Fray Leopoldo

Tengo un muñeco muy simpático de Fray Leopoldo. Creo que es la única imagen religiosa que vigila mi casa, y digo creo porque donde menos se piensa salta la liebre. Mi madre, muy devota de Fray Martín de Porres, mantiene la costumbre de esconder una estampa del santo peruano en cualquier rincón de mi biografía, de mi abrigo y de mi coche. Sin saberlo y sin voluntad de faltarle el respeto, he paseado a Fray Escoba por los laberintos carnales y espirituales del infierno. Seguro que en los escondrijos más inopinados de mi dormitorio o mi biblioteca, me vigila Fray Martín con su sonrisa de santo humilde.

Fray Leopoldo lo hace a barba descubierta, y con una complicidad muy amable. No era santo de mi devoción, porque en mi familia se contaba una historia siniestra. Paseaba mi abuela por las calles de la ciudad con una hija recién nacida en brazos, cuando se encontró con el fraile en cualquier esquina de sus andanzas caritativas. Saludó a mi abuela, miró a la niña y con voz triste se apiadó de ella, comentando que Dios la iba a llamar muy pronto a su seno. A los pocos días hubo que enterrar a la niña, así que resulta fácil entender el resquemor de mi infancia ante la barba blanca y la figura venerable de este emisario de Dios. Pero hace años que aprendí a hablar con él sin miedos. Todo empezó una noche de 1988, cuando sonó el timbre de la casa y mi hija Irene corrió por el pasillo para abrir la puerta. Volvió muy nerviosa afirmando que acababa de llegar Fray Leopoldo. Era el poeta Ángel González, que, la verdad, se parecía bastante al fraile.

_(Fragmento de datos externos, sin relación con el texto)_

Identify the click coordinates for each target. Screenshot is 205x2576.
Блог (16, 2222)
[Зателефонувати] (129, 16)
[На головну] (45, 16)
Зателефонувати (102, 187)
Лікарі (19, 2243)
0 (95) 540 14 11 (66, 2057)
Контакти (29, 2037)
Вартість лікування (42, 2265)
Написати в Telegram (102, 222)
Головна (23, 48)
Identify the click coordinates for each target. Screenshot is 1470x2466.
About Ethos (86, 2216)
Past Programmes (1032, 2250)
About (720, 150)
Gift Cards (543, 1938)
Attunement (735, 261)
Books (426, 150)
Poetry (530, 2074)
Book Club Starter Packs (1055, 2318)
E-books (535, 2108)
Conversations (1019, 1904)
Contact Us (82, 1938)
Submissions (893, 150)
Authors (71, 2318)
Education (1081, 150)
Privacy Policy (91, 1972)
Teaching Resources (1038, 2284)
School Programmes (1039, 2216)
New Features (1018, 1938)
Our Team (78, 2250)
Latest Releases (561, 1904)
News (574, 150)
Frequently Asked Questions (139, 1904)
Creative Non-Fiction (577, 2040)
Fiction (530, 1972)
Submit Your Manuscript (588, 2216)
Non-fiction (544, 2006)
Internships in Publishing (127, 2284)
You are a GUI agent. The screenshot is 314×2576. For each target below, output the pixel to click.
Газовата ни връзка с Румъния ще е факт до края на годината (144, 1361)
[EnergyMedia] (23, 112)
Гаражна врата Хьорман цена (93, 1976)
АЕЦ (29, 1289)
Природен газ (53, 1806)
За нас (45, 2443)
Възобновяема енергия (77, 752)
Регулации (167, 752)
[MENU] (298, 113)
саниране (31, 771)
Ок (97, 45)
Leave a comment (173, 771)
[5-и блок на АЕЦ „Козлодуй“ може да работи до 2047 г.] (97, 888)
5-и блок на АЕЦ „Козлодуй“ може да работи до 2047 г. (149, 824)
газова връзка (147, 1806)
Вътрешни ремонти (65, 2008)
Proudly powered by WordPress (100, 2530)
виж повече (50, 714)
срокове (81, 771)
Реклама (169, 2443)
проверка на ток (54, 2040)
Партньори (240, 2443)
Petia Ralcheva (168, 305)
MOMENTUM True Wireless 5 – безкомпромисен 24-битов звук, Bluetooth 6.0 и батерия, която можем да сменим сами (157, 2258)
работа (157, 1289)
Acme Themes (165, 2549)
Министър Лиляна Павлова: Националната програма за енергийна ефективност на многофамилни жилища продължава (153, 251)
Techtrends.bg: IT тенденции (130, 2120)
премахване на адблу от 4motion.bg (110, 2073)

Creo que en las ideas sobre la santidad de Irene pesa mucho la experiencia de aquella noche en la que Fray Leopoldo fumó como un carretero, bebió como un cosaco y recitó versos muy subidos de tono sacados de los viejos cancioneros. Ángel le regaló después a la niña una figurita de Fray Leopoldo, que pasó a formar parte de la familia. Soy yo el que más hablo con él, y suelo preguntarle si ha dejado de fumar, o si quiere otro whisky, o si le apetece recitar la canción de la monjita que con afán prolijo...

Ahora que se celebran los cincuenta años de su muerte y los ritos de su beatificación, disfruto con él de la vida, porque hemos aprendido a reírnos juntos. Los chistes que le hago a Fray Leopoldo, a veces muy caricaturescos, son más respetuosos con la vida y la dignidad humana que los trabajos de la Conferencia Episcopal española, otra vez a la carga contra la interrupción voluntaria del embarazo, o que las llamadas a la represión de algunos clérigos islamistas, empeñados en situar a su profeta por encima de la historia, es decir, de la crítica y de la risa.

No conozco una sola religión que pueda fundarse en la palabra respeto. Dios no admite discusiones. Conozco, eso sí, políticos respetuosos que procuran que Occidente no promueva genocidios en el mundo árabe para imponer su economía imperialista más descarnada. Y tengo amigos en países árabes que intentan conjugar las palabras ilusión, progreso, laicismo y democracia. Ése es el respeto que a mí me interesa, le digo a Fray Leopoldo. Él me contesta que no sabe de lo que le estoy hablando, y me sugiere que le ponga un whisky. Yo le pongo un whisky doble, y me lo tomo a su salud, muy despacio, en homenaje a Irene, que ya está hecha una mujer libre, y a mi libertad de expresión, más respetuosa que las supersticiones de los que pretenden confundir sus credos con la moral pública.